Hope this sheds a little more light on the subject.
Some language implementations have that for a long time, especially many Lisp variants and Smalltalk.
Lisp has identifiers as a data structure, called symbols. These symbols can be reassigned and they are looked up at runtime. This principle is called late binding. Symbols name functions and variables.
Additionally Lisp implementations either have at runtime an interpreter or even a compiler. The interface are the functions EVAL
and COMPILE
. Plus there is a function LOAD
, which allows loading of source code and compiled code.
Next a language like Common Lisp has an object system which allows changes to the class hierarchy, classes themselves, can add/update/remove methods and propagates these changes to already existing objects. So the object-oriented software and code can be updated itself. With the Meta-object Protocol one can even re-program the object system at runtime.
It's also important that Lisp implementations then can garbage collect removed code. That way the running Lisp will not grow in runtime size just because code is replaced.

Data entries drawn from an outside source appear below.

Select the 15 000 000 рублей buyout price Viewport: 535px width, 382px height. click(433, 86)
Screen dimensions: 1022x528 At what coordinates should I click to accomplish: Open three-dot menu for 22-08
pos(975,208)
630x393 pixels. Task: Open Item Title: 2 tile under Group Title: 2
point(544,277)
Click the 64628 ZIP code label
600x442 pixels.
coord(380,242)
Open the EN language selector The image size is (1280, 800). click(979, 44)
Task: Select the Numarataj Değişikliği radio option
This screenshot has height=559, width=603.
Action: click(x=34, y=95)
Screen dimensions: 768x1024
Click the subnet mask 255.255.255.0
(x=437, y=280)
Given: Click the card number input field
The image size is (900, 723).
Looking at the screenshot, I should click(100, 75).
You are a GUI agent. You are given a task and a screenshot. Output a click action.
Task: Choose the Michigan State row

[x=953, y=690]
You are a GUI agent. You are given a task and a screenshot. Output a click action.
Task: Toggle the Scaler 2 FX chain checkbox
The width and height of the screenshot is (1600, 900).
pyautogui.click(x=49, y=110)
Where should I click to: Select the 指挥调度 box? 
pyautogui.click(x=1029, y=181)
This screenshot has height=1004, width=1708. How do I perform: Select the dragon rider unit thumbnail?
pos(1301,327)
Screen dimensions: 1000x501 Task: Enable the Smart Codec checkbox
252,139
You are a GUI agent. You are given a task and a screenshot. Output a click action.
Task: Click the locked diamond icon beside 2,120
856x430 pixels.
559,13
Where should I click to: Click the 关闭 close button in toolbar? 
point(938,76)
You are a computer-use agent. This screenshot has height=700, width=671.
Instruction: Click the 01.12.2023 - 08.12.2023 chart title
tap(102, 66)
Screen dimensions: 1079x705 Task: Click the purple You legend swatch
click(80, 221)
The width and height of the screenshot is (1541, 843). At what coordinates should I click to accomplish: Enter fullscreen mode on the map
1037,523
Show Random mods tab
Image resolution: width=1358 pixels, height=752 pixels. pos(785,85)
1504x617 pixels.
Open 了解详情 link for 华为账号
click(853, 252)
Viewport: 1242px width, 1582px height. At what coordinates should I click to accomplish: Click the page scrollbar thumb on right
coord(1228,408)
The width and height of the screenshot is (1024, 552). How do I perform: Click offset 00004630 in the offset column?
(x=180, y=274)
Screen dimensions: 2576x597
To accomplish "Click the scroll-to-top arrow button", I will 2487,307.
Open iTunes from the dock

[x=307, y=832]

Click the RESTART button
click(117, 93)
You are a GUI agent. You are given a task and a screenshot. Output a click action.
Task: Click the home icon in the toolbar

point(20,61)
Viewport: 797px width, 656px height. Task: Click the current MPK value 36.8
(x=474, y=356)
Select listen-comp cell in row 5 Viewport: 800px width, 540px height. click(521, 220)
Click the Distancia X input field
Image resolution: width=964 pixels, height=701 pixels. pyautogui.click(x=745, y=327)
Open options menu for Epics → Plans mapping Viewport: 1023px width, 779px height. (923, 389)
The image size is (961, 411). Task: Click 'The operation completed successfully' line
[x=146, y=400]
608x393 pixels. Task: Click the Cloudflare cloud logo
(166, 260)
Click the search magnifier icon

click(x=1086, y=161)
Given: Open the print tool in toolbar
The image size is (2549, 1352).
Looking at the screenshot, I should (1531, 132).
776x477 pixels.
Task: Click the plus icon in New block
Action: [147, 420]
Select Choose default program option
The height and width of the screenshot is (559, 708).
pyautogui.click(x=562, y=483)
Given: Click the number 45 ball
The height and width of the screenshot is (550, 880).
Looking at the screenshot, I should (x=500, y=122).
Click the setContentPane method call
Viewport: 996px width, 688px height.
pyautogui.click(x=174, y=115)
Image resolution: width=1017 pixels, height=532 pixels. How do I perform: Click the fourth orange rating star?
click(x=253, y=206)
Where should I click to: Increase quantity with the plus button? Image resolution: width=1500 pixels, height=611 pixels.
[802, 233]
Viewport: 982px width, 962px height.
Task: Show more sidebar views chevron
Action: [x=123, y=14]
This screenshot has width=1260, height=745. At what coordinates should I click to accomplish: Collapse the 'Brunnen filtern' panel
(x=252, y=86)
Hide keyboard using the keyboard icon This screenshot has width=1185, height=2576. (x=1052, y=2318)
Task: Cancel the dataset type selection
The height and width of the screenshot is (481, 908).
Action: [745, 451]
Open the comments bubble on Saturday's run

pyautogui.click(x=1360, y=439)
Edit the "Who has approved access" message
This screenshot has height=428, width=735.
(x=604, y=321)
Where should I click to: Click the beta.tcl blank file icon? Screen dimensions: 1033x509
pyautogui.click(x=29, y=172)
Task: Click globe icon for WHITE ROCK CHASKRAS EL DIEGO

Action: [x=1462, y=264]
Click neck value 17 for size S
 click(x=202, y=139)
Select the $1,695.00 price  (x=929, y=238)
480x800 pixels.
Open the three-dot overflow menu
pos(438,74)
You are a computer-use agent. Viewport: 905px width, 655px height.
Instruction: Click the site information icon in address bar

Lisp often also has an error system which can recover from errors and allows replacing defective code from within the debugger.
All that is required is:
The concepts originated in the Lisp world, but just about any language can do it (certainly, if you have a repl, you can do this sort of stuff). It's simply better known in the Lisp world. I know there are slime-esque packages for haskell and ruby, and I would be very surprised if such a thing didn't exist for Python as well.
JRebel is one solution for Java. Here's a brief passage from their FAQ:
JRebel integrates with the JVM and application servers mainly on the class loader level. It does not create any new class loaders, instead, it extends the existing ones with the ability to manage reloaded classes.
It is a pattern that can be applied to any language, provided that the language was written with an environment that permits reassigning names associated with blocks of code.
In the computer, code and data exists in memory. In programming languages, we use names to refer to those "chunks" of memory.
int a = 0;
would "name" some number of bytes of memory "a". It would also "assign" that memory the byte value corresponding to 0. Depending on the type system,
int add(int first, int second) {
return first + second;
}
would "name" some number of bytes of memory "add". It would also "assign" that memory to contain the machine instructions to look into the call stack for two "int" numbers, add them together, and put the result in the appropriate place on the call stack.
In a type system that separates (and maintains) names to blocks of code, the end result is that you can easily pass blocks of code around by reference much in the same way you can variable memory around by reference. The key is to make sure the type system "matches" only compatible types, otherwise passing around the blocks of code might induce errors (like returning a long when originally defined to return an int).
In Java, all types resolve to a "signature" which is a string representation of the method name and "type". Looking at the add example provided, the signature is
// This has a signature of "add(I,I)I"
int add(int first, int second) {
return first + second;
}
If Java supported (as Clojure does) method name assignment, it would have to expand on its declared type system rules, and allow method name assignment. A fake example of method assignment would logically look like
subtract = add;
but this would require the need to declare subtract, with a strongly typed (to match Java) "type".
public subtract(I,I)I;
And without some care, such declarations can easily tread upon already-defined parts of the language.
But to get back to your answer, in languages that support such, the names basically are pointers to blocks of code, and can be reassigned provided you don't break the expectations of input and return parameters.